В удрученном состоянии работал я в Музее им. М.И. Глинки, снимая копии с писем Дунаевского. Конечно, письма композитора сами по себе были содержательны и прекрасны, но без ответных душевных излияний Л.С. Райнль им чего-то не хватало... Кроме того, меня ждал еще один неприятный "сюрприз": я не обнаружил шести писем Дунаевского с февраля 1950 г. по февраль 1951 г. Утешала мысль, что копии находятся в личном архиве Д.М. Персона. Давид Михайлович, зная, что я работаю над книгой "Дунаевский сегодня" (в 1988 г. она вышла в издательстве "Советский композитор"), великодушно передал в мое распоряжение копии всех писем Дунаевского к Райнль, я сверил их по оригиналам, хранящимся в Музее им. М.И. Глинки (ф. 223, инв. 90-123, 133-150) и переписал те шесть, которые не были зарегистрированы в каталоге. Родилось предположение, что они не потерялись, а попали в какой-то другой фонд - об этом свидетельствует "разрыв" в инвентарных номерах.

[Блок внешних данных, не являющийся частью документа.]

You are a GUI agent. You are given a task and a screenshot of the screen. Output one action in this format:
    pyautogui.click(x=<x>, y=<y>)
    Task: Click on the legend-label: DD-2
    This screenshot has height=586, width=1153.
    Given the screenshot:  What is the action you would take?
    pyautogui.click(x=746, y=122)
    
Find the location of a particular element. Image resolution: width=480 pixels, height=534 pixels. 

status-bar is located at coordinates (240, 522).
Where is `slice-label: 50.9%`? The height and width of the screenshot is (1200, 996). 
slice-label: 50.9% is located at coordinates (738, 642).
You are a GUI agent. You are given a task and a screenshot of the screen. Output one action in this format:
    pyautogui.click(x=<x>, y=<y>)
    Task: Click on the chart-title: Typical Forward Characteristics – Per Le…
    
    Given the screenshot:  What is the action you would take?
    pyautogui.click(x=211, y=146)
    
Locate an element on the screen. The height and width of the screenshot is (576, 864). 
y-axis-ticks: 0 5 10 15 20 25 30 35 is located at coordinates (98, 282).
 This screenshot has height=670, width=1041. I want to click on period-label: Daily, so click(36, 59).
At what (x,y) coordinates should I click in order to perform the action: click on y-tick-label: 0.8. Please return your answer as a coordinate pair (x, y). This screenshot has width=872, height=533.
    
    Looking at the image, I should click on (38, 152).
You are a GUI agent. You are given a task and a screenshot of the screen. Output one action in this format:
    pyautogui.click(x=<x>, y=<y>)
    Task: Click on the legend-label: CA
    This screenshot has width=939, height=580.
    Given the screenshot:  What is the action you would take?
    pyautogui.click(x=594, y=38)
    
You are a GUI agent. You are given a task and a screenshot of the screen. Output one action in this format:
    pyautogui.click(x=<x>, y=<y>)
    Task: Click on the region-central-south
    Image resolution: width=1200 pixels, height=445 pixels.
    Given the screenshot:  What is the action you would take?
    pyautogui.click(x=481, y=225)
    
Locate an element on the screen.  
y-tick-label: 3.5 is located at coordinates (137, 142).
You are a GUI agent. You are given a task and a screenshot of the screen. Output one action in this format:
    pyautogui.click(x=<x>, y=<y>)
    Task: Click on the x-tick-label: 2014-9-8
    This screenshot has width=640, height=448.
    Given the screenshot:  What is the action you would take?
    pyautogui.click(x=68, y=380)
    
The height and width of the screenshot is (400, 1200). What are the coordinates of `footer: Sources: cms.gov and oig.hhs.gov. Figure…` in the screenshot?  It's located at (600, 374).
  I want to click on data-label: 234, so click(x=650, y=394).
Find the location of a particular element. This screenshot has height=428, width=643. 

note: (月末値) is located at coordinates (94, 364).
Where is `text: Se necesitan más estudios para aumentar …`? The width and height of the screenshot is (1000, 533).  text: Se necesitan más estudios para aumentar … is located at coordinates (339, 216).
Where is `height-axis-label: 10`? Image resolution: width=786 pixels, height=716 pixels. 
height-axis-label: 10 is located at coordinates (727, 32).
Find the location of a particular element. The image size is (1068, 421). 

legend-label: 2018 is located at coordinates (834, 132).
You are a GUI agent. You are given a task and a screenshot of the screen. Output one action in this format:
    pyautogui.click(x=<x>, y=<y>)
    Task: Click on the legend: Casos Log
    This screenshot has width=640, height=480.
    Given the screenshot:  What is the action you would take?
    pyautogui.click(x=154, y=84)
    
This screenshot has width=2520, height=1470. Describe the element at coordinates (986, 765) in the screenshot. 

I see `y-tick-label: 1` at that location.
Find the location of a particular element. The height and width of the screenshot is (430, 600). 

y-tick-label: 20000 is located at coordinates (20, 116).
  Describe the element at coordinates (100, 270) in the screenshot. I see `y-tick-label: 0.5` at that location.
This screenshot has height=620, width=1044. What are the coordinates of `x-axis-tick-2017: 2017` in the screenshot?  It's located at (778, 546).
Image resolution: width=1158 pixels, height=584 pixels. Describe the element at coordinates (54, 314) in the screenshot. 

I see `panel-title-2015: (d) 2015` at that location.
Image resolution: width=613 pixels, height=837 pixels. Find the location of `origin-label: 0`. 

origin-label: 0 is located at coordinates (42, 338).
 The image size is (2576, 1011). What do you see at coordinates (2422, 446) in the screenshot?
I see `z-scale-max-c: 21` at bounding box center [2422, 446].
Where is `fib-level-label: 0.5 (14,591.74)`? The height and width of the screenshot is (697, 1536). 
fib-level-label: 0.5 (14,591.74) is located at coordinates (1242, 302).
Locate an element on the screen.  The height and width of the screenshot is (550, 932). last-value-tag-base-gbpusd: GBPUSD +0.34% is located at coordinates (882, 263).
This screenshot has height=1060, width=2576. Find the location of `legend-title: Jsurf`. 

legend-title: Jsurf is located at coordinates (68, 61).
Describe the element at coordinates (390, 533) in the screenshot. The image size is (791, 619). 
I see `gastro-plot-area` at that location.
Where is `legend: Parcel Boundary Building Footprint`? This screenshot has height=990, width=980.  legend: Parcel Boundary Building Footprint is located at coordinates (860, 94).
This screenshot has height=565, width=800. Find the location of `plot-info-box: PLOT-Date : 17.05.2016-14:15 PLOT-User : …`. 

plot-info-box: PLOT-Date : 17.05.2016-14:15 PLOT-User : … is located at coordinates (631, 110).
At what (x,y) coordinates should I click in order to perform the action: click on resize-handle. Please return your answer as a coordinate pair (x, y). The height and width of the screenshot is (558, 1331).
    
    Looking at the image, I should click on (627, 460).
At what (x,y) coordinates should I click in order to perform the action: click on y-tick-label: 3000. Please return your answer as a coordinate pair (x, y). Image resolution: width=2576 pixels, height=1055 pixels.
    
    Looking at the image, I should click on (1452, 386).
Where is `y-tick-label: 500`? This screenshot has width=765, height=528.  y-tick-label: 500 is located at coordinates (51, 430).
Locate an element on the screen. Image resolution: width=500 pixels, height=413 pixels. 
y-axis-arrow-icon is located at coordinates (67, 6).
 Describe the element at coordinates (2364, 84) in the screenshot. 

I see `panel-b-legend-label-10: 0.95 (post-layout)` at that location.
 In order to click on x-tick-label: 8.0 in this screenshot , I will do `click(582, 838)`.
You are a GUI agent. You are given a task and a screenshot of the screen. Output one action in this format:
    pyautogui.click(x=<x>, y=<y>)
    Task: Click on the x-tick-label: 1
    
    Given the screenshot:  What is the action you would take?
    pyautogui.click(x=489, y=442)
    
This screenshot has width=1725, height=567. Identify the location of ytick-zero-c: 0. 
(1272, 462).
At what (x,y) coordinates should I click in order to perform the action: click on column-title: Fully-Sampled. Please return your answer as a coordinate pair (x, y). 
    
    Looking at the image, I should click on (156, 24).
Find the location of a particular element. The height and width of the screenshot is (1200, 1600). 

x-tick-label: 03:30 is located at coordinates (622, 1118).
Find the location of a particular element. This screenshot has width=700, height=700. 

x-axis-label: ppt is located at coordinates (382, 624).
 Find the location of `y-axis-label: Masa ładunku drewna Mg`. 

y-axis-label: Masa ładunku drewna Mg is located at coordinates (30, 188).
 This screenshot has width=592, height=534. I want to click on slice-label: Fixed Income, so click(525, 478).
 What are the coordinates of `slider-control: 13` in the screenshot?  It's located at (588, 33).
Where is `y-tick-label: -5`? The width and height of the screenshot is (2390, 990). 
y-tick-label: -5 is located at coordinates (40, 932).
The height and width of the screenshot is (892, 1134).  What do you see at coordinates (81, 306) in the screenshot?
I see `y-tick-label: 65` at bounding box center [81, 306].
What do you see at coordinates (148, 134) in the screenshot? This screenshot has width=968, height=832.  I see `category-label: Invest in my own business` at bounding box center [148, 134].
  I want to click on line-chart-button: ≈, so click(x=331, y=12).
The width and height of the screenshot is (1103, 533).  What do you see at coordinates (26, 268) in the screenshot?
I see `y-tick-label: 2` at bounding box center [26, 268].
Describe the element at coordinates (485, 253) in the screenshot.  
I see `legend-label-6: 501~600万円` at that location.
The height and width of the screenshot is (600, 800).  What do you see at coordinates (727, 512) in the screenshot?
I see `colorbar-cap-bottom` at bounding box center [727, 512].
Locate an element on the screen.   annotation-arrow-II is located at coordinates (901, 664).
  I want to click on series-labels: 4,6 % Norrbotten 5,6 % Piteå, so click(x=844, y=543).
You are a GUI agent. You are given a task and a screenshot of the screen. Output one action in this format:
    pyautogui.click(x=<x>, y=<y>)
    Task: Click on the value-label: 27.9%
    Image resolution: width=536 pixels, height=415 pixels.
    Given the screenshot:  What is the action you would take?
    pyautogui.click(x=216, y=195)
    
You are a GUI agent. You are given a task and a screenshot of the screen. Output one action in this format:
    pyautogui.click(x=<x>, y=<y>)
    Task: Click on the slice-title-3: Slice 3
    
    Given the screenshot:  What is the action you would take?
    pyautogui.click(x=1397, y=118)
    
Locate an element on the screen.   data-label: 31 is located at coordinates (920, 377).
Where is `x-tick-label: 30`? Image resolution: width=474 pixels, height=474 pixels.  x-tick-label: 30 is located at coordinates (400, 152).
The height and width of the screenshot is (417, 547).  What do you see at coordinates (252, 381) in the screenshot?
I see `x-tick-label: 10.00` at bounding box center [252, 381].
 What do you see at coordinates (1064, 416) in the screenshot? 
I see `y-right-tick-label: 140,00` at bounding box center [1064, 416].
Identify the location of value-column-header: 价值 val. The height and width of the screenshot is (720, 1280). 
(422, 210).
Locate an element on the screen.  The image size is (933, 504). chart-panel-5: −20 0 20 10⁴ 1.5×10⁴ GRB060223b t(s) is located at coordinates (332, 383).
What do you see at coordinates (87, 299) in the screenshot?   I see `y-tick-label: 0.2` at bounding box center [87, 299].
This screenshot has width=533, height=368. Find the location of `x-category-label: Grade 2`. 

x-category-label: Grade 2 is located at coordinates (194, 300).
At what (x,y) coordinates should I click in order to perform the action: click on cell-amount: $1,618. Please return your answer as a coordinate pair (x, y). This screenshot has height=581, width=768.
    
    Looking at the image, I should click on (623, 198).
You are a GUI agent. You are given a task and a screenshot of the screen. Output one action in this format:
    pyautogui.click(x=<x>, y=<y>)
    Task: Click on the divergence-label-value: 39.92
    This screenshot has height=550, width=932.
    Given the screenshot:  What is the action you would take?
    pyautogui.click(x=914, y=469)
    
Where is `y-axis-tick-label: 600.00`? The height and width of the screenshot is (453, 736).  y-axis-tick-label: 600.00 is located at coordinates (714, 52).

В 1987 г. Д.М. Персон умер. Его вдова, Мелитина Михайловна Бернер, выполняя волю покойного, передала мне небольшую часть архива. Имеет ли смысл описать свои чувства, когда, разбирая бумаги Давида Михайловича, я вдруг нашел пакет с авторскими машинописными копиями писем Л.С.Райнль к Дунаевскому. Значит, Людмила Сергеевна н а в с я к и й с л у ч а й сняла копии и со своих писем и передала их Персону! Воистину - рукописи не горят!
Искать ее первые два письма было бессмысленно - очевидно, сам Дунаевский их не сохранил. Но остались еще два последних письма, которые композитор не успел приобщить к остальным. Недавно я нашел и эти письма Л.С. Райнль - они оказались в РГАЛИ (ф. 2062, оп. 1, ед. хр. 510).
Так составился этот уникальный "роман в письмах". Он перед вами, читатель!